- [INSTRUCTIONS FOR THE TASK]: The answer must be the number of lines in the listing below that contain "each", and nothing else.

[[ RECORDS TO USE open ]]

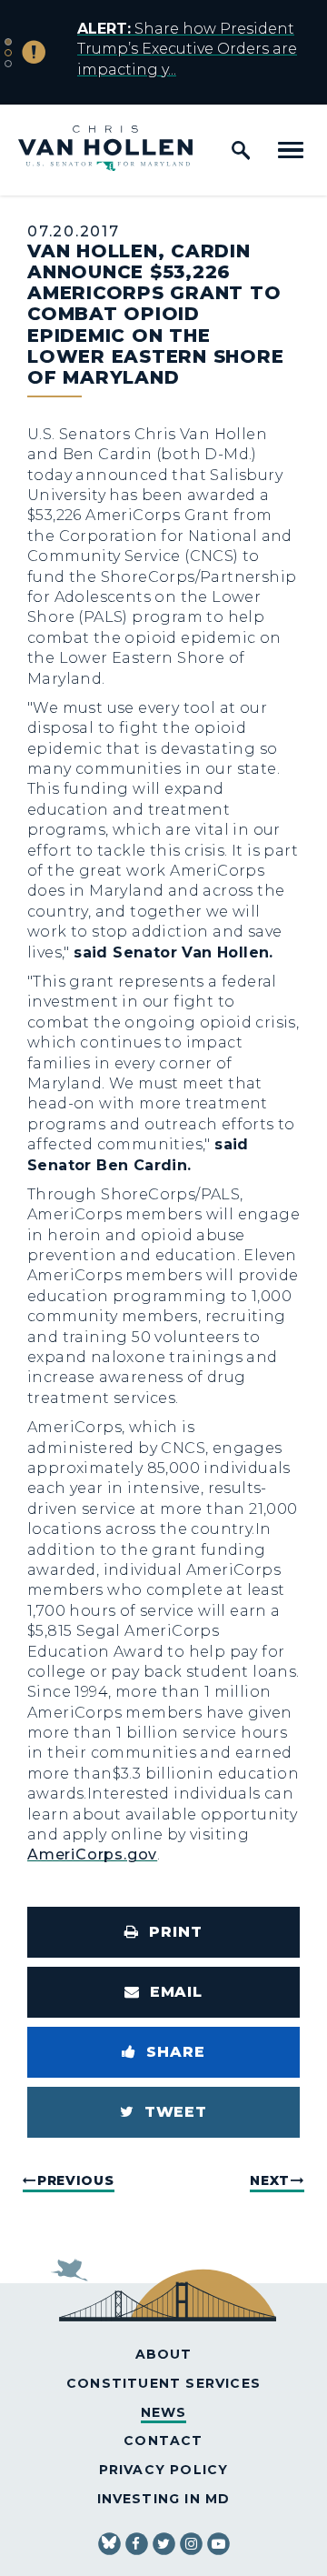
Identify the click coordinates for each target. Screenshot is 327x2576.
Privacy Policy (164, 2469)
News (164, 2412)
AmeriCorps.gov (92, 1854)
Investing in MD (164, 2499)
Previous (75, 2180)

[[ RECORDS TO USE closed ]]
[[ RECORDS TO USE open ]]

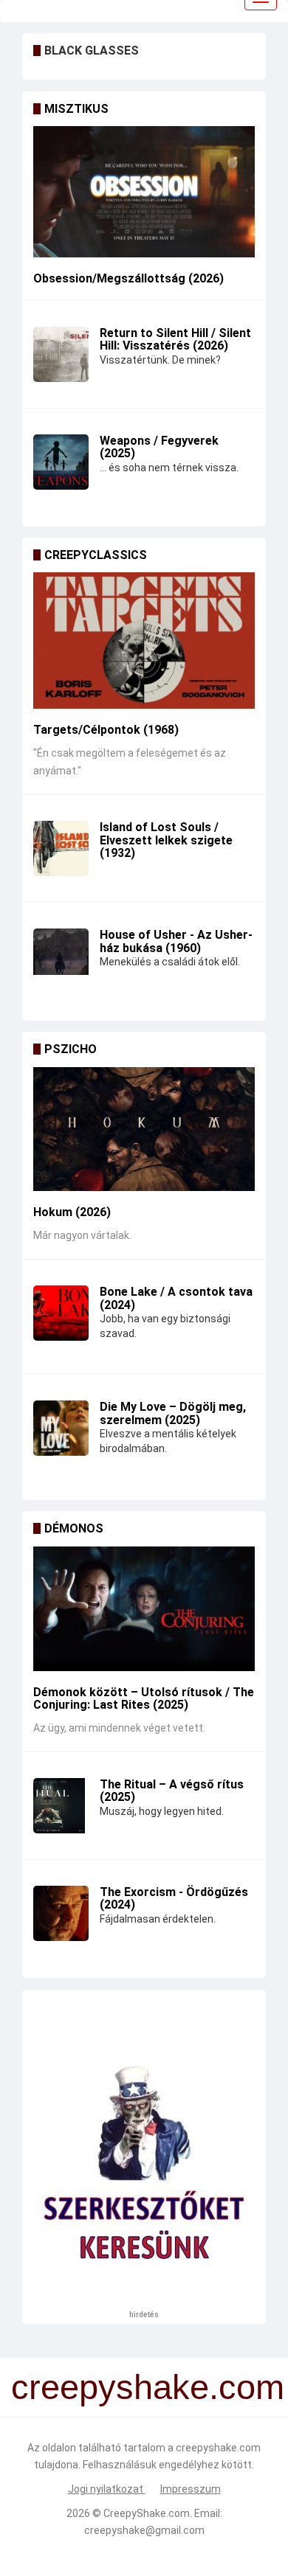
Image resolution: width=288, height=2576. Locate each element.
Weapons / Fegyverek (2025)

[[ RECORDS TO USE closed ]]

- [ANSWER TO THE EXERCISE]: 2